IRIS

3.5 stars (out of 5)

Director Albert Maysles’ not-quite-final film (he died in March aged 88) isn’t as unforgettable as the documentaries he worked on with his late brother David (like Gimme Shelter and Grey Gardens), but it isn’t intended as such, instead preferring to be a light yet fondly-felt chronicling of the life of 90ish New York fashion icon Iris Apfel, who peers into the camera often with her porthole-like spectacles.

‘Style Maven’ Iris is introduced accessorising and explaining how she adores to mix the chic with “the cheap” before venturing out of her Park Avenue apartment to one of a seemingly endless stream of events where she meets gushing fans and is asked to favourably comment upon models more than 70 years her junior. She makes a big impression in Maysles movie immediately, and soon she’s talking about growing up during the Depression, how her beloved Mom “worshipped at the altar of the accessory”, how she’s always had no rules in the style stakes (“It’s all gut!”) and how she thinks she’s never “been pretty”.

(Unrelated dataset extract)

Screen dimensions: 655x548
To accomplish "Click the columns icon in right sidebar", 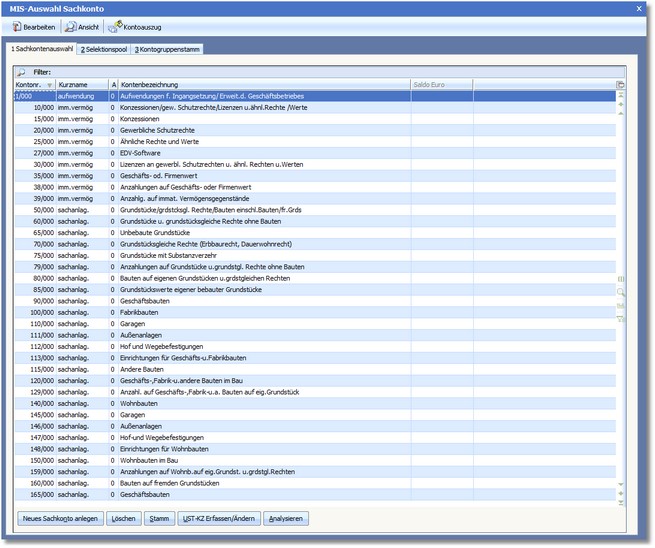I will [620, 279].
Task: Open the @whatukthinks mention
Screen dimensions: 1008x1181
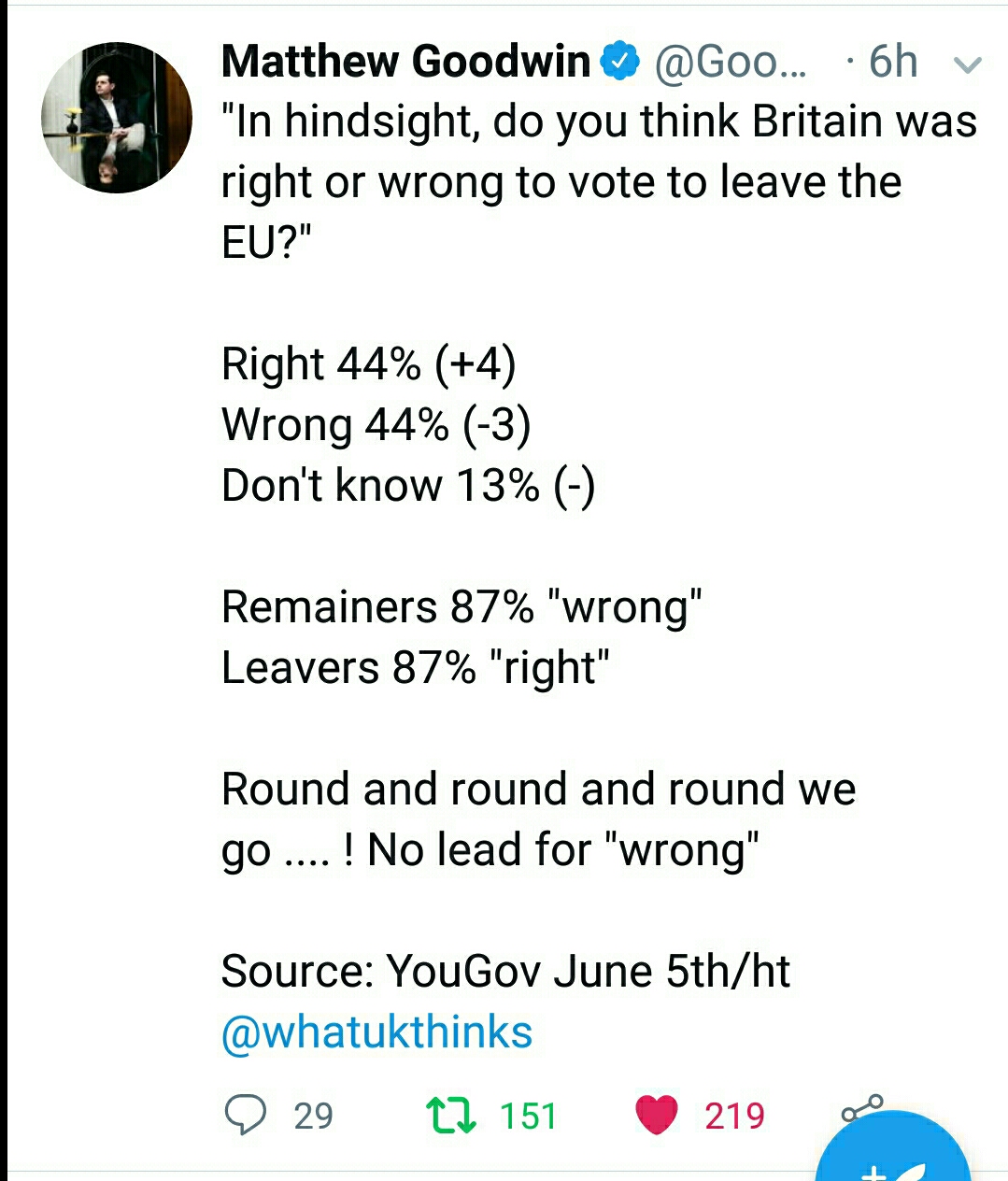Action: tap(376, 1032)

But that’s okay, she believes, as style isn’t about beauty, and certainly her longtime husband Carl (with whom she worked for years as a celebrated interior design team) adores her no matter how she looks, and whether or not she orders him around and tries to do all the talking for him, even at his 100th birthday party. And we certainly see her kindness, as she happily scratches around a Harlem jewelry shop for accessories (there’s that word again), cheerfully meets her admirers despite admitted exhaustion, cracks self-deprecating jokes and tries to set up Maysles with a friend (and we get a glimpse of the embarrassed director grinning).

For those obsessed with fashion, this should prove a revealing and entertaining opportunity to meet the indomitable Iris, and yet it could also be an enjoyable experience for those who loathe the whole style scene and wish to instead read it as a sweet, spirited study of one woman’s attempts to not get ‘old’. And that never goes out of style.